When asked which of three statements about the role of religion in the U.S. comes closest to their view, 28% choose the statement "the U.S. is a Christian nation", while another 20% choose the statement "the U.S. is a Biblical nation, defined by the Judeo-Christian tradition." On the other side, 37% of Americans choose the statement "The U.S. is a secular nation in which religious belief, or lack of it, isn't a defining characteristic."
Poll takers split markedly along partisan lines in their answers to this question. 82% of Republicans think the U.S. is either a Christian nation or defined by the Judeo-Christian tradition, but only 26% of Democrats agree. 55% of Democrats think the U.S. is a secular nation, but only 12% of Republican agree. Independents are more closely aligned with Democrats on this question.

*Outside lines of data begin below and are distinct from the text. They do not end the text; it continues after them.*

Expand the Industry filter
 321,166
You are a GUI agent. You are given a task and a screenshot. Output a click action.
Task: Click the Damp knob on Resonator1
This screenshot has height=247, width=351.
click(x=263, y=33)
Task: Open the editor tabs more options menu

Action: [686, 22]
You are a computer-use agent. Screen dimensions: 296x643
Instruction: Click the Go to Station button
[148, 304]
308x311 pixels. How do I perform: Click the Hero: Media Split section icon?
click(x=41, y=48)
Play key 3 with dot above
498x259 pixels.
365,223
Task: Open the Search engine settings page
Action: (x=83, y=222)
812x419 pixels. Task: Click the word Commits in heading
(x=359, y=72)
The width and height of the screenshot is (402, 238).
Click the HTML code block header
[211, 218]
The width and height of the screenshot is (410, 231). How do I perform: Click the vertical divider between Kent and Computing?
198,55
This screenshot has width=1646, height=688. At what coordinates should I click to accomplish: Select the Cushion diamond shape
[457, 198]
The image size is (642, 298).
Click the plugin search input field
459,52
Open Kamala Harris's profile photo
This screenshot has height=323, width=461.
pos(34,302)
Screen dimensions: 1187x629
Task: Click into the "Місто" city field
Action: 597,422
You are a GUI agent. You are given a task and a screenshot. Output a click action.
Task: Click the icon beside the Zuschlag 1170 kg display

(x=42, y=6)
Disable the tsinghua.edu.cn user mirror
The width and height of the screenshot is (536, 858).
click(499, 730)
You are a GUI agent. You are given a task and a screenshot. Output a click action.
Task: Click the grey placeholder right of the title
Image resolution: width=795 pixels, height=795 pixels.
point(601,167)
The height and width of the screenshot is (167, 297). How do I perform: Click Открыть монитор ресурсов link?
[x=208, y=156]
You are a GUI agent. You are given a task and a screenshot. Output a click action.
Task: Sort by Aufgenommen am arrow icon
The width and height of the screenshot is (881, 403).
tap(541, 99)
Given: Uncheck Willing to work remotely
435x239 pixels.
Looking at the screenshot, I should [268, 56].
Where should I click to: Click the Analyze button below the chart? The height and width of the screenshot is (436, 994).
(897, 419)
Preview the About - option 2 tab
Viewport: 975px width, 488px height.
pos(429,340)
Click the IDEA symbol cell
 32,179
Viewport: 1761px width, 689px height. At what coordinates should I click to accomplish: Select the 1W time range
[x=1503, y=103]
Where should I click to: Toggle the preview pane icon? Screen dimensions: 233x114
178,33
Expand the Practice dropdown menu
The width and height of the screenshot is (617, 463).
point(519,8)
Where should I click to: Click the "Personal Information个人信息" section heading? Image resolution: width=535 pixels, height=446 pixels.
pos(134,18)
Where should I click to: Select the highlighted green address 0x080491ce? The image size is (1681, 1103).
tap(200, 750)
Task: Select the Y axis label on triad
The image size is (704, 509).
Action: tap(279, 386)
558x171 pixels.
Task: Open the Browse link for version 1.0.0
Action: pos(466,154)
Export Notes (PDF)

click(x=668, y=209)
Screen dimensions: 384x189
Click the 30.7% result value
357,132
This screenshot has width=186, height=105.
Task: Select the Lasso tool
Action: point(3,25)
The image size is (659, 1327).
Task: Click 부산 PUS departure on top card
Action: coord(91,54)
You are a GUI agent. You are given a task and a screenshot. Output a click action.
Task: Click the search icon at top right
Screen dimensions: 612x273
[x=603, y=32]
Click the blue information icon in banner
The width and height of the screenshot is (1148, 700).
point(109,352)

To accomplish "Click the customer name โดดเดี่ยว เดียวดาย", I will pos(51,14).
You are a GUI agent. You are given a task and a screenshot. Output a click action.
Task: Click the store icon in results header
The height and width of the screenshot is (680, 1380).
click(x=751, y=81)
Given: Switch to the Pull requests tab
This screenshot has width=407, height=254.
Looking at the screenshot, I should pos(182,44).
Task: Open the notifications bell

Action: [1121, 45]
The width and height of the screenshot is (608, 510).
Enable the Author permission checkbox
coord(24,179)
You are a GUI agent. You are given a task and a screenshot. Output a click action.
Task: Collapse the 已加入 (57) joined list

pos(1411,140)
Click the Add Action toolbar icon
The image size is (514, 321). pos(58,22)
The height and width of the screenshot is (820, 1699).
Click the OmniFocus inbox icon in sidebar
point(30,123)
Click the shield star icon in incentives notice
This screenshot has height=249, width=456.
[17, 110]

Given these differences in how partisans understand the role of religion in America, it is perhaps not surprising that they also split on whether politicians from each of the main political parties talk too much or too little about their religious beliefs. In the case of Republican politicians, 43% of American think they talk too much about their religious beliefs, while 43% think they talk about them the right amount and 13% think they talk too about them too little. But among Democrats, the percentage who think GOP politicians engage in too much religion talk rises to 63%, while among Republicans the percent who think GOP politicans talk about their beliefs the right amount rises to 72%.
In the case of religious talk from Democratic politicians, the reverse is the case. 18% think they talk about religious beliefs too much, 50% think they talk about them just the right amount, and 32% think they talk about them too little. But while Democrats overwhelmingly think Democratic politicians talk about their religious beliefs the right amount, most Republicans think Democratic politicians engage in too little talk of religion.
A majority of independents agree with Democrats that GOP politicians talk about religion too much, and a plurality agree with Democrats that Democratic politicians talk about religion the right amount.